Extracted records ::
# # # # # # #
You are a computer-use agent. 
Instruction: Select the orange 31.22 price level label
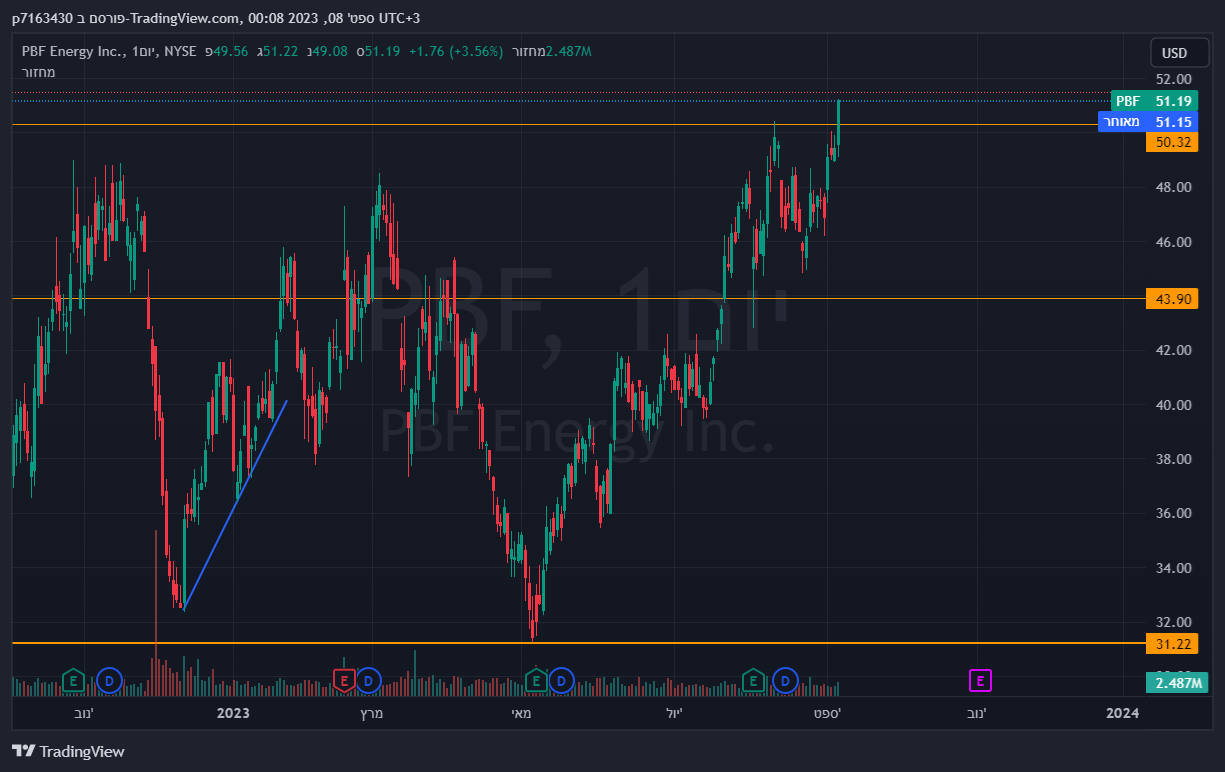1171,644
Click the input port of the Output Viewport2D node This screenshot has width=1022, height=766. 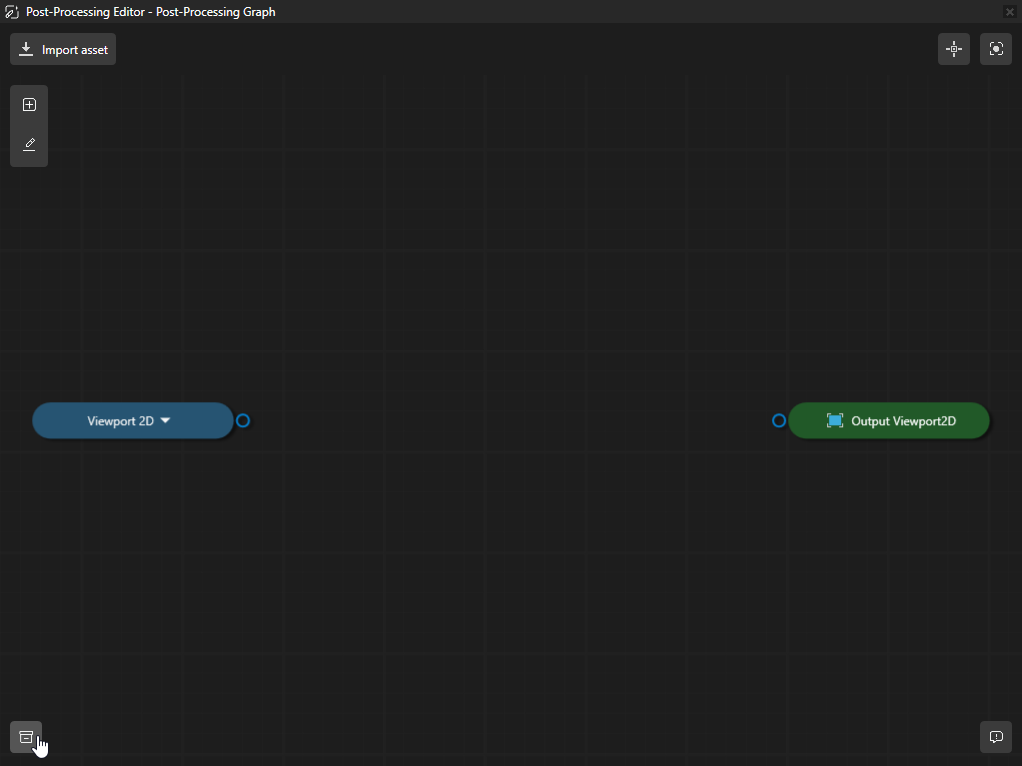(x=778, y=420)
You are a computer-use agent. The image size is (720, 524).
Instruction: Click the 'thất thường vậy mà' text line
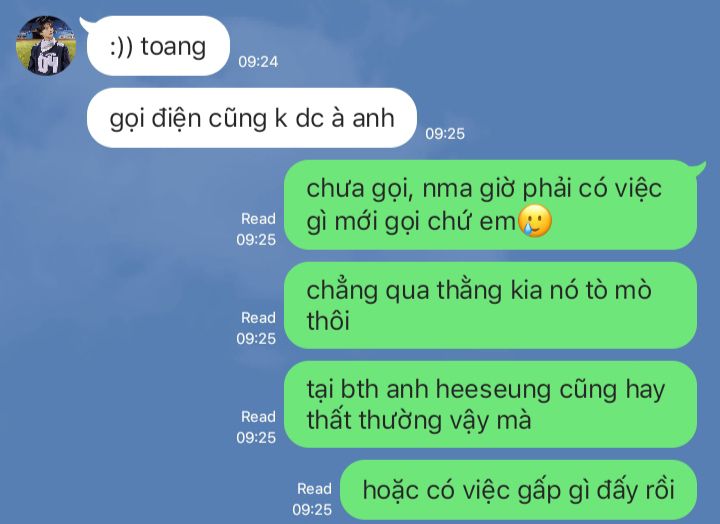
# # # # # # #
INSTRUCTION :: Recast the part of the records that opens with the line containing "You are a computer-use agent. The" and runs through the end of the records as a Markdown table with the columns Row and Text, one row per line. Leave out blank lines and pictures.

EXERCISE OUTPUT ::
| Row | Text |
|---|---|
| 1 | You are a computer-use agent. The image size is (720, 524). |
| 2 | Instruction: Click the 'thất thường vậy mà' text line |